Castiel couldn't get enough of it, finding the capacity for humans to share their valued possessions wondrous. Dean couldn't help but point out that it wasn't really sharing if you had to pay for it.

Castiel would drag one of them out to drive over to a garage sale any chance he got, even if they were in another state on a case. Dean was finding it hard to deal with all the crap he brought back. Posters of nature scenes, wool blankets, tons and tons of books, dream catchers. Even fitness videos.

"Cas....what the hell are you doing?"

"Some....something called a.....jumping jack."

"Are you sure you're putting the right kind of white stuff in your coffee?"

"W-what Dean?"

"Could you just stop for a minute please?"

"I...I can't.

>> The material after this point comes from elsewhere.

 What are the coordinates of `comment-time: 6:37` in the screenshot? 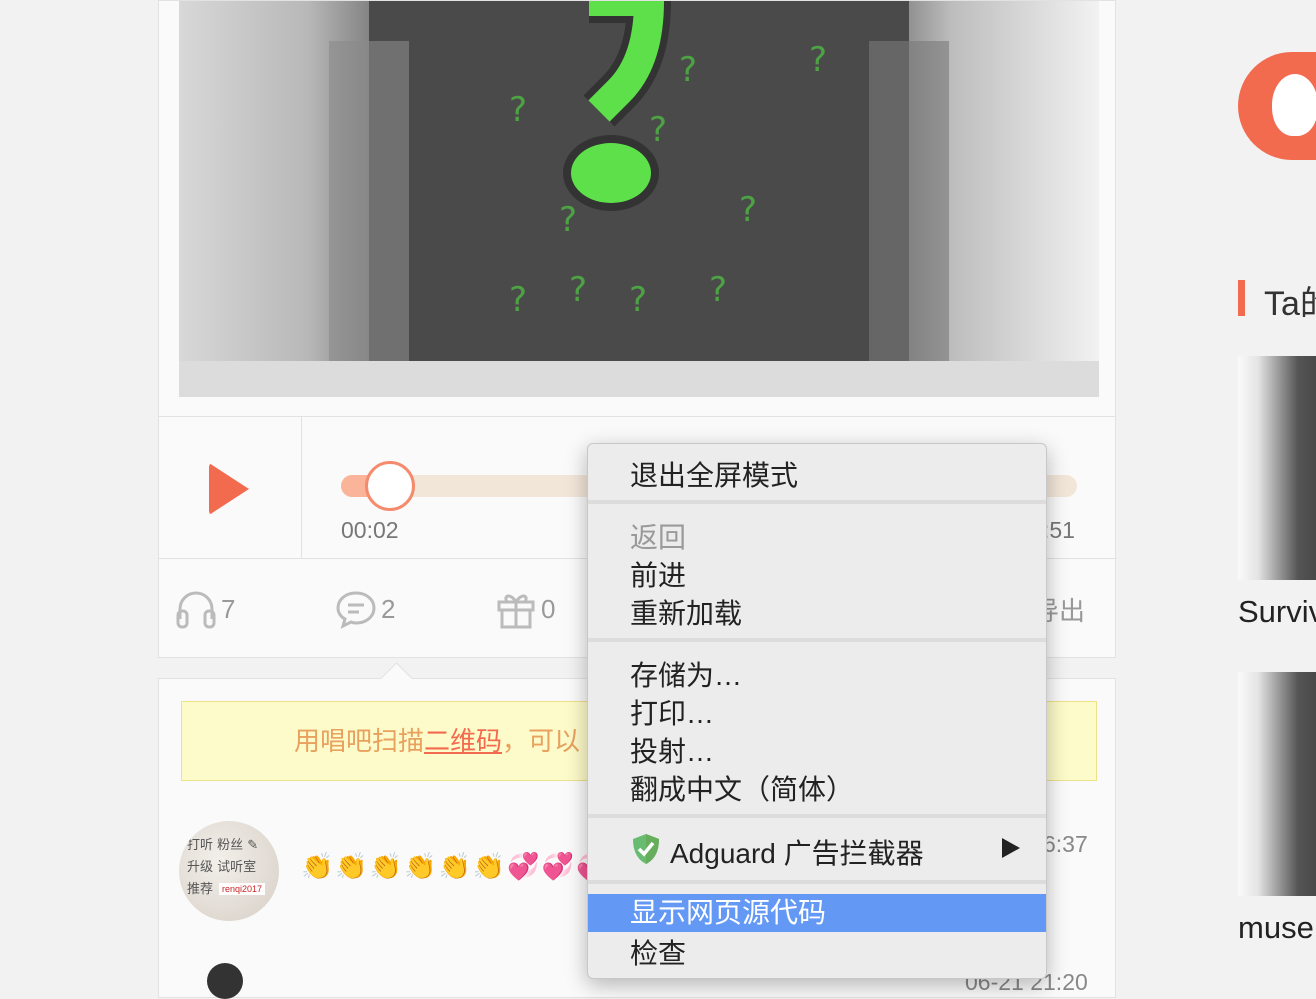 It's located at (1066, 844).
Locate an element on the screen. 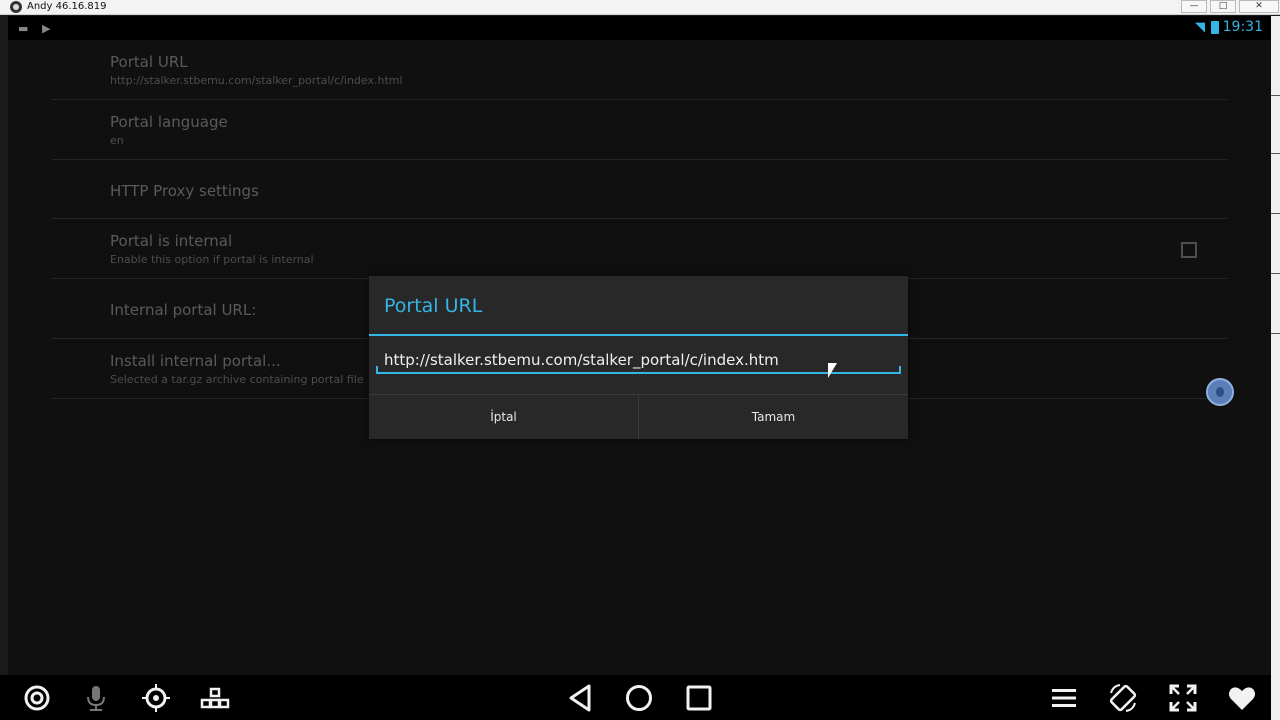  portal-url-input is located at coordinates (638, 361).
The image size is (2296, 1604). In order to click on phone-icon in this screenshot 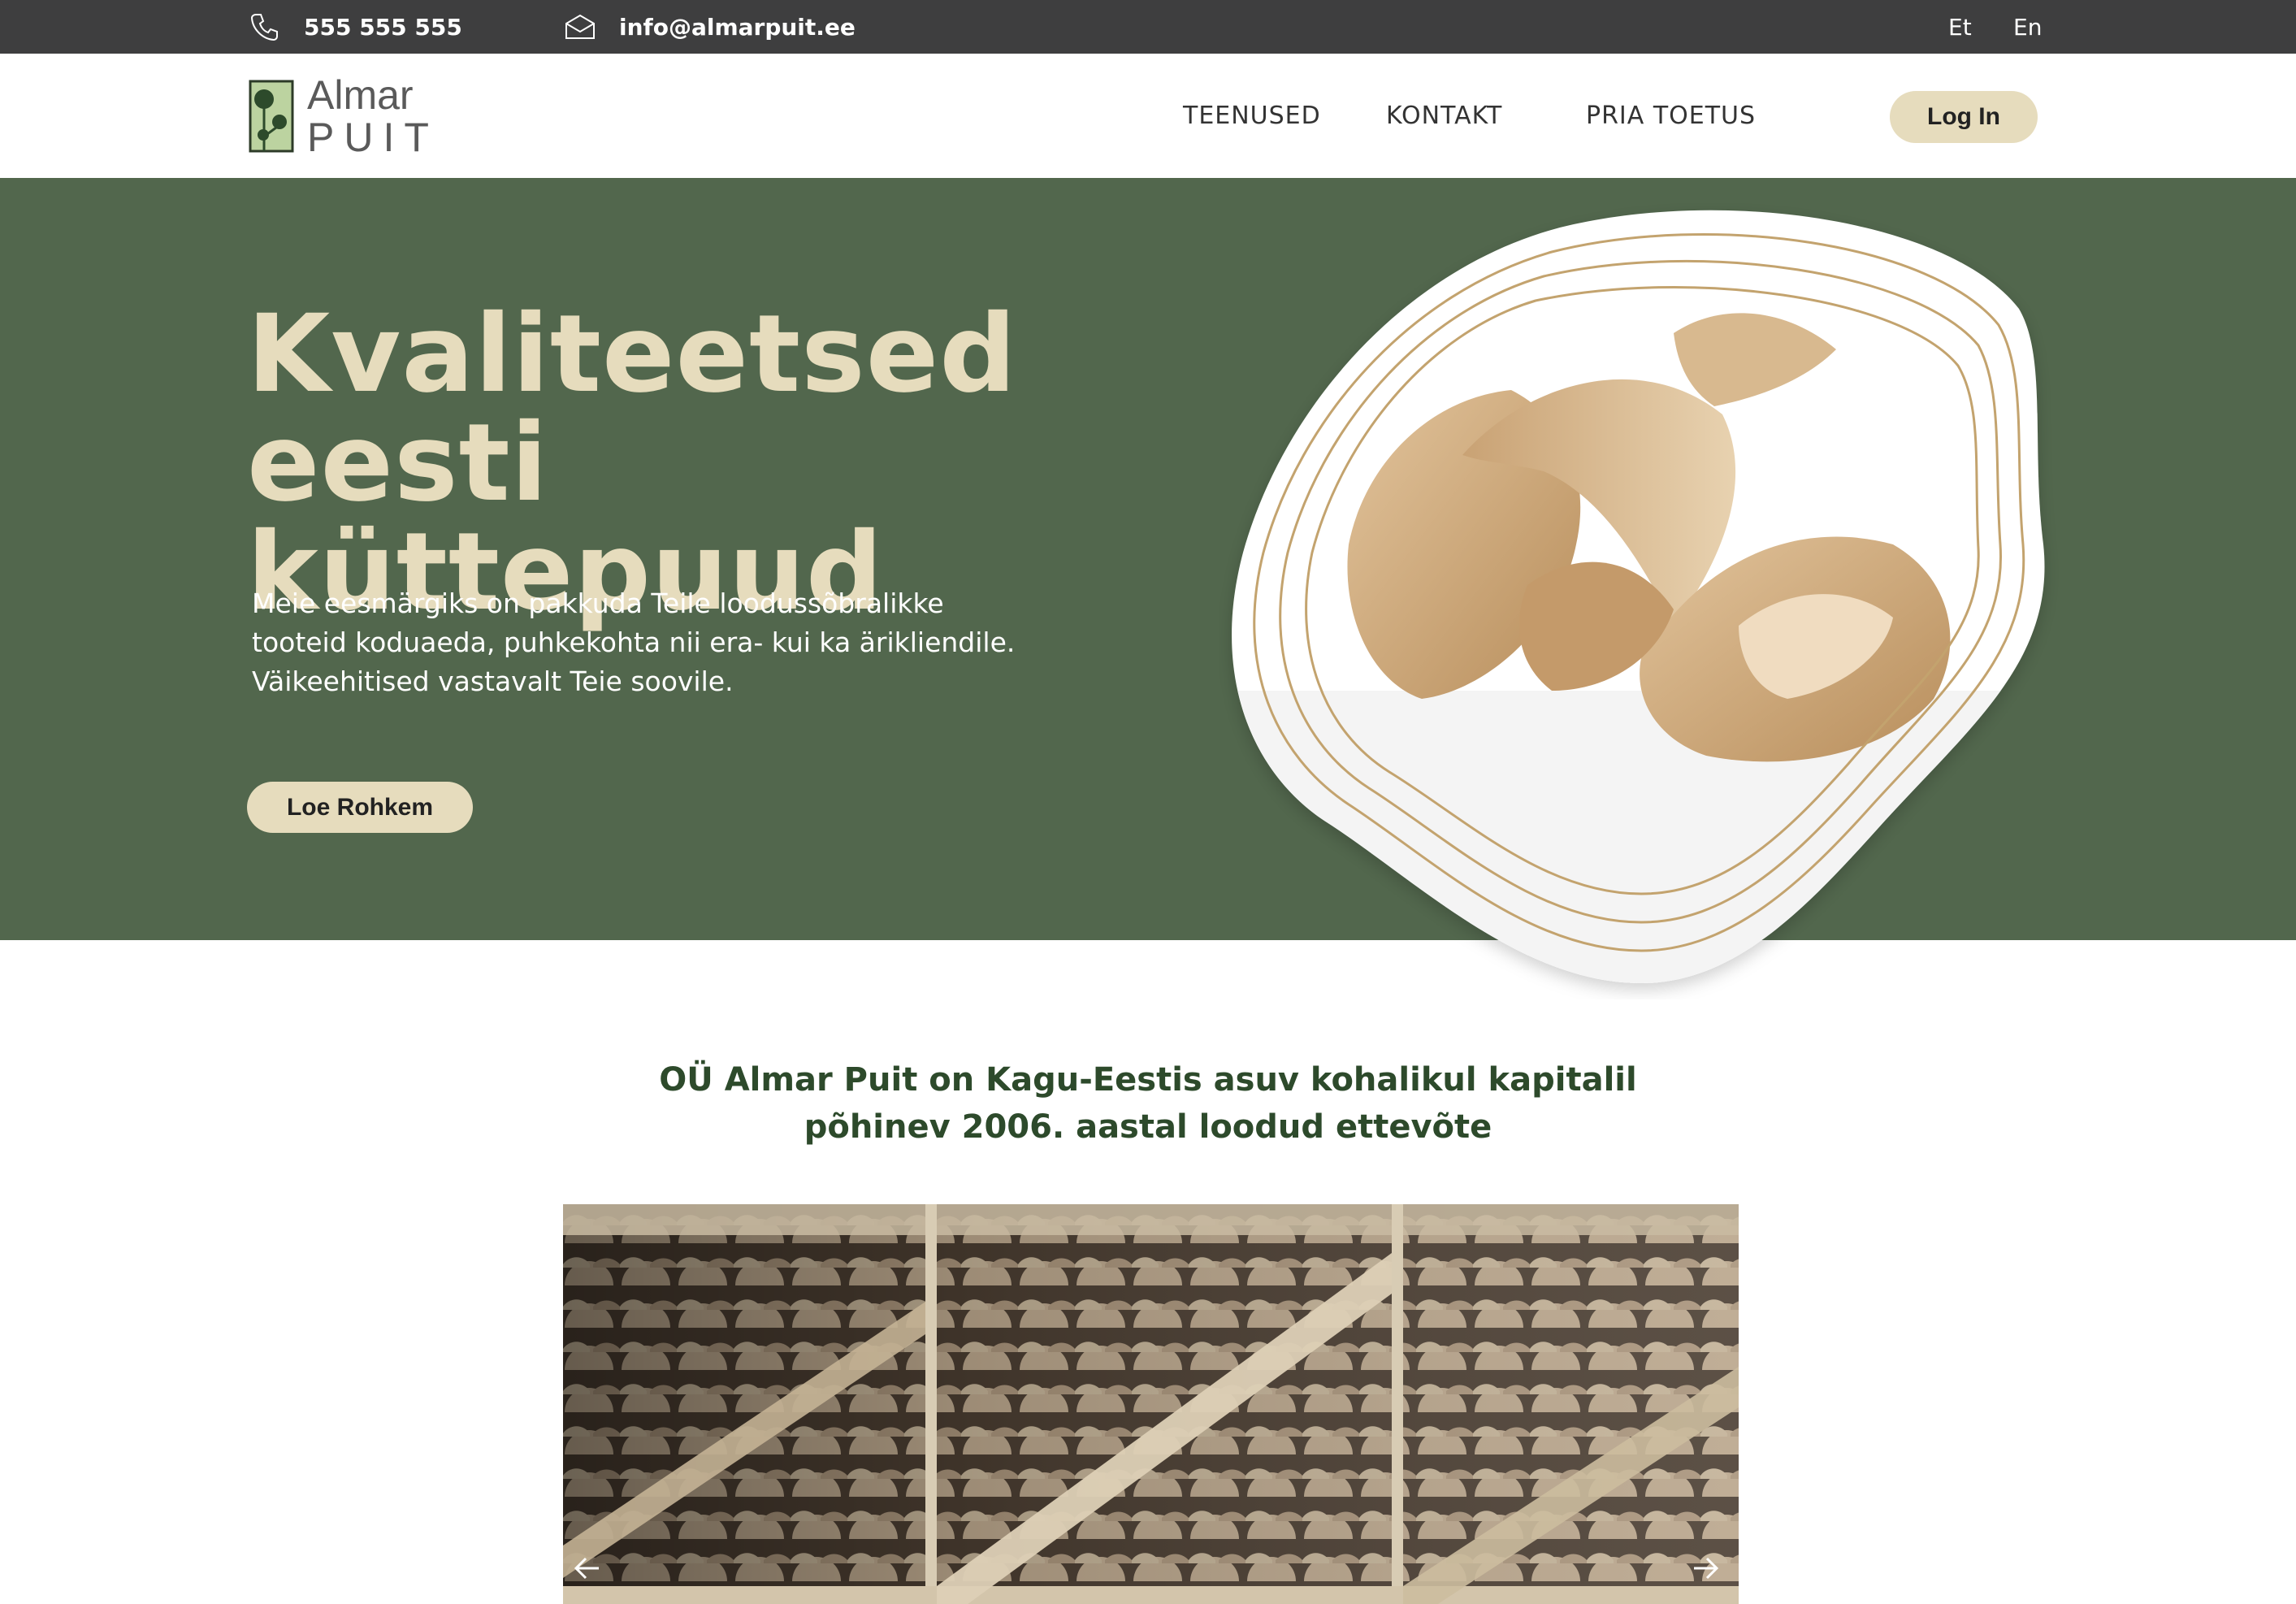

The video....."

"God Cas, what decade is this video from?"

"I...I don't...know...It was only.....50 cents.....I thought it was a good-"

"Now what the hell are you doing?"

"...Lunges."

"Cas. I can't be seen in public with you anymore."

"D-dean...."

"And would you take those goddamn shorts off?!"

Then there were the board games, and the puzzles. The different decks of cards. Dean didn't mind them all the time, they were a good distraction if they couldn't fall asleep one night. But Dean found that their midnight games never really saw an end due to.....other activities, and over the next couple of days Dean would be finding random cards in their bed or slipping on stupid little game pieces.

There were coffee mugs and vases, buttons of all kinds, key chains and chairs, so many drumsticks. Chopsticks and 3D glasses, even a freakin' cookie bake oven.

After accidentally rolling onto a plushy Dalek in his sleep, and waking up to the excruciatingly loud shouting of, "Exterminate! Exterminate!" causing Dean to swear loudly and grab his knife, picking it up and stabbing it in the chest in his haste to make the noise stop, he'd really had enough.

Castiel stirred from beside him, turning to curl into Dean's side only to be met with the sight of Dean's back as he stood up from the bed and continued to rip apart the poor Dalek.